Task details
Reproduce the lines below verbatim, from the first line through the line that contains "will [x=439, y=468].", inclusive.

---------- Dataset records

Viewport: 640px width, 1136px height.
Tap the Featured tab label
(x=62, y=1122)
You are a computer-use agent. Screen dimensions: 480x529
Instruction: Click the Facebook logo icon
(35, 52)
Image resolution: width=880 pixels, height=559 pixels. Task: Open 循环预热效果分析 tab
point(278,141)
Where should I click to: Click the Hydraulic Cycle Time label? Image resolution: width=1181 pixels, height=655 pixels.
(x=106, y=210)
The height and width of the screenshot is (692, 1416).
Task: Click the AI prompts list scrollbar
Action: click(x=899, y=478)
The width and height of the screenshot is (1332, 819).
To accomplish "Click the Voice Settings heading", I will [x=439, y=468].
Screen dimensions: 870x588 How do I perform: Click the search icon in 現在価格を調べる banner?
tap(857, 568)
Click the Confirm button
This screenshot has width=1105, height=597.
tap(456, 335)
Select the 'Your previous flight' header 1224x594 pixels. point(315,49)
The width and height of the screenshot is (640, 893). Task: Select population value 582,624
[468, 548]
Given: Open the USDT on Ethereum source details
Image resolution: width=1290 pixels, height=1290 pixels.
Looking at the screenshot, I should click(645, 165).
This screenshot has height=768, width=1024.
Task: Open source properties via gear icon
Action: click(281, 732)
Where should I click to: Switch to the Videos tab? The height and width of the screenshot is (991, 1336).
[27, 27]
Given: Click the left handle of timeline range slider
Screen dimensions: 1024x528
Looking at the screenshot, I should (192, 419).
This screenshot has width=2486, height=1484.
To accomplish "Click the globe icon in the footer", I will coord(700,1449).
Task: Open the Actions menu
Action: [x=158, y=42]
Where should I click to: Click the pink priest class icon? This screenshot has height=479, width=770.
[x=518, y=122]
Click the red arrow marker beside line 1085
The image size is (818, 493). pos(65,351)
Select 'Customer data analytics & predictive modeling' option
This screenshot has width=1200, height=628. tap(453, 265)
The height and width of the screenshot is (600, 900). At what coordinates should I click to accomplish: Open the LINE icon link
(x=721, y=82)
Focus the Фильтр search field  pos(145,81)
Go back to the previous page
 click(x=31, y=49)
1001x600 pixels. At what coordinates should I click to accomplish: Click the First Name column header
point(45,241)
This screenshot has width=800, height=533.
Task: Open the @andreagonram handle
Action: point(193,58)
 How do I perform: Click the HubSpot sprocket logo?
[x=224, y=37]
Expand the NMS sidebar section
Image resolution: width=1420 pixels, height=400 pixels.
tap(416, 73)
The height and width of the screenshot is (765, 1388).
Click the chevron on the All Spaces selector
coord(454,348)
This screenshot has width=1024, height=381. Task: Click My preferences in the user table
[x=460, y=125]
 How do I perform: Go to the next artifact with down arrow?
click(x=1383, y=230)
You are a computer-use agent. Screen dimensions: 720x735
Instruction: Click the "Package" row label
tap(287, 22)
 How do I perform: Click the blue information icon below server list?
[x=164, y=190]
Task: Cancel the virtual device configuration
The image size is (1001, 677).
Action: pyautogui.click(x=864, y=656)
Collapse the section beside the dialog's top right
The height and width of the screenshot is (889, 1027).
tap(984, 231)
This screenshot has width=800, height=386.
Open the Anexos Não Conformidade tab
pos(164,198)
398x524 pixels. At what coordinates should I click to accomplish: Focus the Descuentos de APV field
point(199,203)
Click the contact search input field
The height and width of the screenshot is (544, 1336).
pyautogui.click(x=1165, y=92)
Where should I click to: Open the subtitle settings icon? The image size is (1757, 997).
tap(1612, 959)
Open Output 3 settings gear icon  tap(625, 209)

--------------------

Task output
Viewport: 640px width, 1136px height.
Tap the Featured tab label
(x=62, y=1122)
You are a computer-use agent. Screen dimensions: 480x529
Instruction: Click the Facebook logo icon
(35, 52)
Image resolution: width=880 pixels, height=559 pixels. Task: Open 循环预热效果分析 tab
point(278,141)
Where should I click to: Click the Hydraulic Cycle Time label? Image resolution: width=1181 pixels, height=655 pixels.
(x=106, y=210)
The height and width of the screenshot is (692, 1416).
Task: Click the AI prompts list scrollbar
Action: click(x=899, y=478)
The width and height of the screenshot is (1332, 819).
To accomplish "Click the Voice Settings heading", I will [x=439, y=468].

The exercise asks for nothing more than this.